Nothing but an exact reprint of the records is to be returned.

[The records Boundary: Start]

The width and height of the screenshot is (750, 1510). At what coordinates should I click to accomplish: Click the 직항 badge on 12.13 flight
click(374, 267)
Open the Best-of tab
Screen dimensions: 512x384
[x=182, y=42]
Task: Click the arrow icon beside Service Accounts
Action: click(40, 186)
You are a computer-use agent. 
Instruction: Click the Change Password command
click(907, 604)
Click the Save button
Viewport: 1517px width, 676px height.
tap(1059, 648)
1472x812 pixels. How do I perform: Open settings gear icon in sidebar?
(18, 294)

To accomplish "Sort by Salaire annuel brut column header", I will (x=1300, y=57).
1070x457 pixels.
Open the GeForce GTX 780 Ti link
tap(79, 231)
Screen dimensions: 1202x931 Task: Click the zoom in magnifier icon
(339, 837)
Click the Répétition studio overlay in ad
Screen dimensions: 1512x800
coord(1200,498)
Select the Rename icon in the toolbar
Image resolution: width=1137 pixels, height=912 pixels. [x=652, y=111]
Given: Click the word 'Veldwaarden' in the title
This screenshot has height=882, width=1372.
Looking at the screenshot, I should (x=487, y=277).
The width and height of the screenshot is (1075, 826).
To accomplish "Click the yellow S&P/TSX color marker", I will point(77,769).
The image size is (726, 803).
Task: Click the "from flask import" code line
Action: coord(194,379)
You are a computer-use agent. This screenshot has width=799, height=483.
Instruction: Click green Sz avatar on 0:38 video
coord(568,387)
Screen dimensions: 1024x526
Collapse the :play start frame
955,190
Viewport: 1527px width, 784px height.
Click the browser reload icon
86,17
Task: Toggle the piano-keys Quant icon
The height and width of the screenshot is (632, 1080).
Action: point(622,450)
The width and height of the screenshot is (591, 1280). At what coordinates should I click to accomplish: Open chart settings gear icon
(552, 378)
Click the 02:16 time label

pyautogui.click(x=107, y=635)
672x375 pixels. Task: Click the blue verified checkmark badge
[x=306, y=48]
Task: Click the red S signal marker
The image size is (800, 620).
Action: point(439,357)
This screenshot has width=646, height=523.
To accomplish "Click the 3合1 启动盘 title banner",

[The records Boundary: End]

> **Result**
The width and height of the screenshot is (750, 1510). At what coordinates should I click to accomplish: Click the 직항 badge on 12.13 flight
click(374, 267)
Open the Best-of tab
Screen dimensions: 512x384
[x=182, y=42]
Task: Click the arrow icon beside Service Accounts
Action: click(40, 186)
You are a computer-use agent. 
Instruction: Click the Change Password command
click(907, 604)
Click the Save button
Viewport: 1517px width, 676px height.
tap(1059, 648)
1472x812 pixels. How do I perform: Open settings gear icon in sidebar?
(18, 294)

To accomplish "Sort by Salaire annuel brut column header", I will (x=1300, y=57).
1070x457 pixels.
Open the GeForce GTX 780 Ti link
tap(79, 231)
Screen dimensions: 1202x931 Task: Click the zoom in magnifier icon
(339, 837)
Click the Répétition studio overlay in ad
Screen dimensions: 1512x800
coord(1200,498)
Select the Rename icon in the toolbar
Image resolution: width=1137 pixels, height=912 pixels. [x=652, y=111]
Given: Click the word 'Veldwaarden' in the title
This screenshot has height=882, width=1372.
Looking at the screenshot, I should (x=487, y=277).
The width and height of the screenshot is (1075, 826).
To accomplish "Click the yellow S&P/TSX color marker", I will point(77,769).
The image size is (726, 803).
Task: Click the "from flask import" code line
Action: coord(194,379)
You are a computer-use agent. This screenshot has width=799, height=483.
Instruction: Click green Sz avatar on 0:38 video
coord(568,387)
Screen dimensions: 1024x526
Collapse the :play start frame
955,190
Viewport: 1527px width, 784px height.
Click the browser reload icon
86,17
Task: Toggle the piano-keys Quant icon
The height and width of the screenshot is (632, 1080).
Action: point(622,450)
The width and height of the screenshot is (591, 1280). At what coordinates should I click to accomplish: Open chart settings gear icon
(552, 378)
Click the 02:16 time label

pyautogui.click(x=107, y=635)
672x375 pixels. Task: Click the blue verified checkmark badge
[x=306, y=48]
Task: Click the red S signal marker
The image size is (800, 620).
Action: point(439,357)
This screenshot has width=646, height=523.
To accomplish "Click the 3合1 启动盘 title banner",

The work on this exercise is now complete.